I am working with a customer that wants to know if the below is possible. Ideally, they would use adaptive analytics to target the right customers for their emails, so such a sequence would not be needed. However, they may be reluctant to give up this practice without evidence of lift from adaptive. I’d like to understand how this could work so I can provide the right guidance.
“For all emails, if a customer does not open an email within 72 hours, resend the email. If they still do not open the email after two weeks, send it again.”
I thought this could be managed within an action flow, but there doesn’t seem to be a way to query Interaction History within an action flow and make subsequent email sends dependent upon IH.
Could this be managed by creating separate actions for each send, with the eligibility criteria for each action including any IH data? This would triple the number of actions needed in the system for the email channel. This would also complicate adaptive results, with multiple adaptive models being created for what is essentially a single action.
I’d like to know if there’s a better way, especially if I missed some functionality in the action flow that allows an IH query.
If you are using NBA Designer and trying to be customer centric, I would suggest the use of contact policies.

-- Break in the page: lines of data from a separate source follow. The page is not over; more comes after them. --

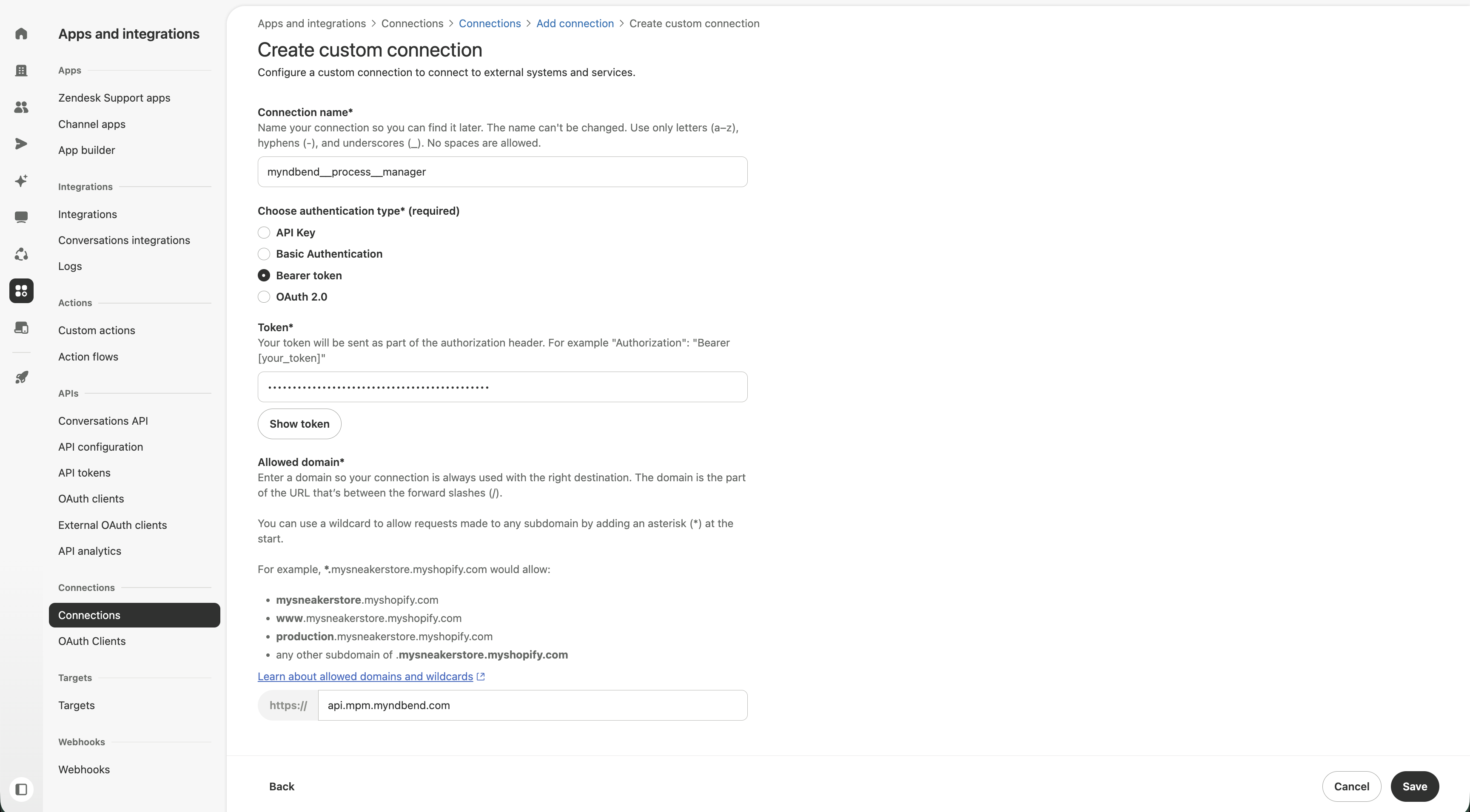Select the Basic Authentication radio button
Image resolution: width=1470 pixels, height=812 pixels.
[264, 254]
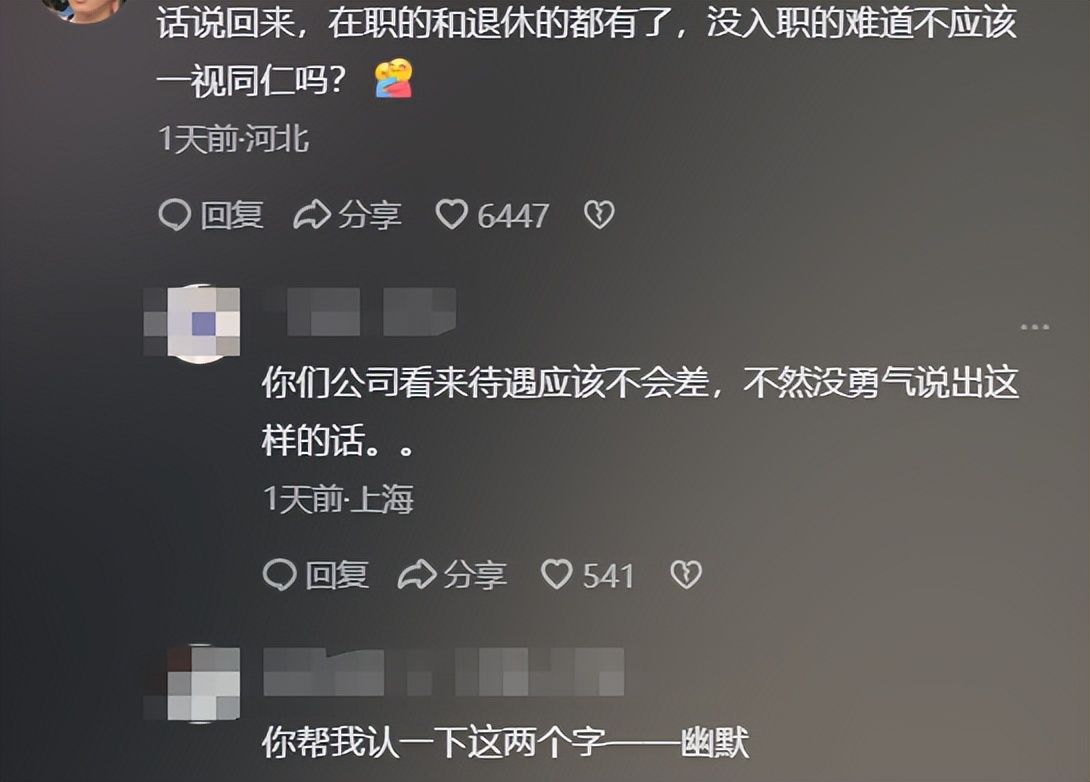Image resolution: width=1090 pixels, height=782 pixels.
Task: Click 回复 text under Shanghai comment
Action: pos(337,575)
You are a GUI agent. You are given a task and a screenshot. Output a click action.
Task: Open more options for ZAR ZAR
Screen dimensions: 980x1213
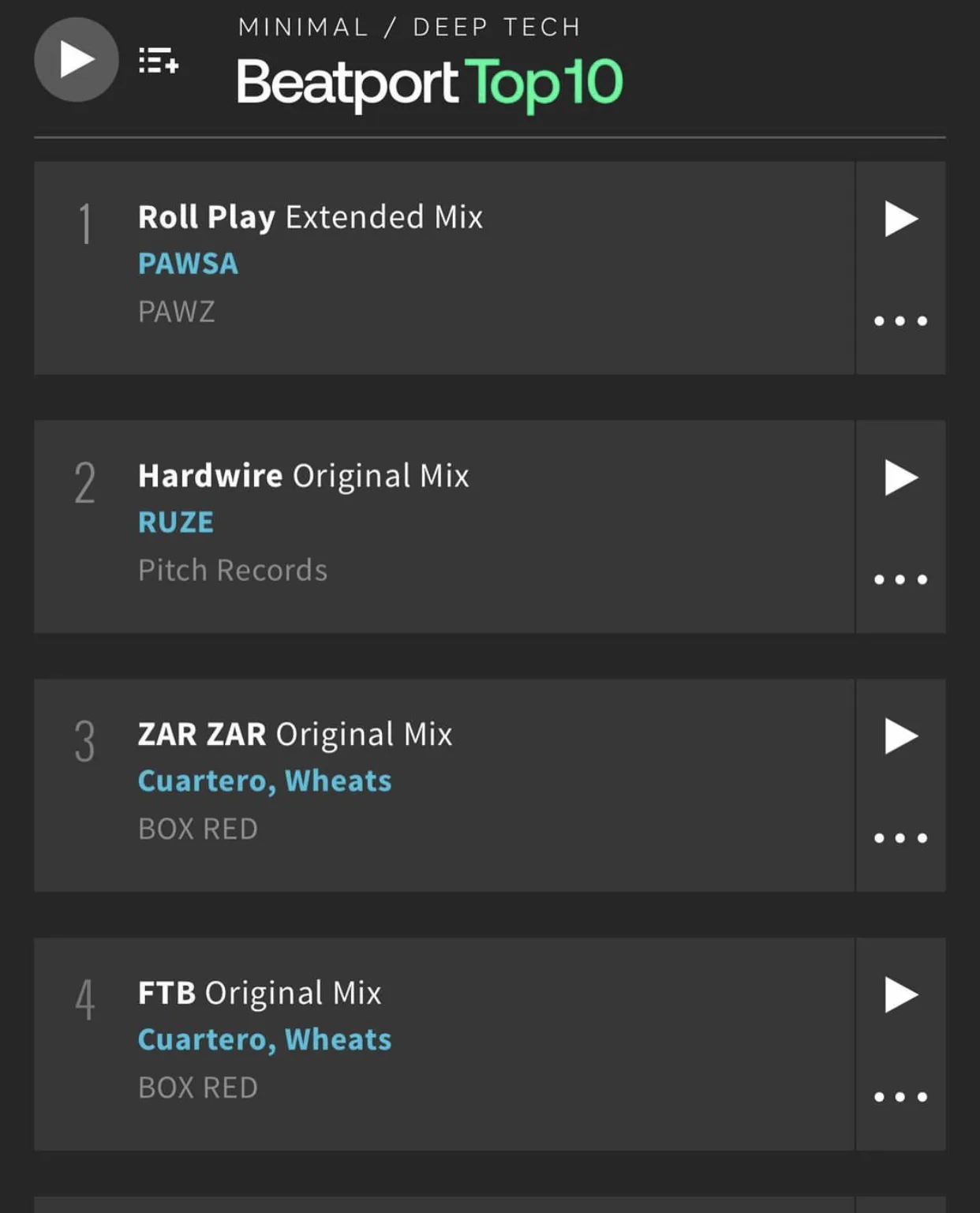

Essentially suppress the action for 3 in Pending outcome. After the 3 days the action will become eligible again. Adding a second suppression for Opens that suppresses the action for the required number of days will ensure it will not be presented after 3 days, should the customer have actually opened it. This way, even if the customer has not opened the email, but there is something more important to discuss with the customer, the other action will win, instead of being very prescriptive about sending the email (via action flow semantics) again on day 3, even if from a consumer centric side of things, its not the best thing to do.
If you really must to it in a prescriptive approach within the action flow, it’s a little harder to accomplish, but still possible. You would create a wait shape (or configure the email shape to wait) to sleep for 3 days. On expiry of the wait, call a function that calls a strategy which simply loads an IH Summary for the action with count of opens. If count is zero then follow up with another email, otherwise end the flow. Again, not a best practice as its not customer centric.
@gaudc I was able to do this same scenario using the “response received” connector. I built multiple email flow with a wait in the first “send email” shape. I then set the connector from the first “send email” shape to “end” shape as “response received.” the connector between the two email shapes is simply “wait expired”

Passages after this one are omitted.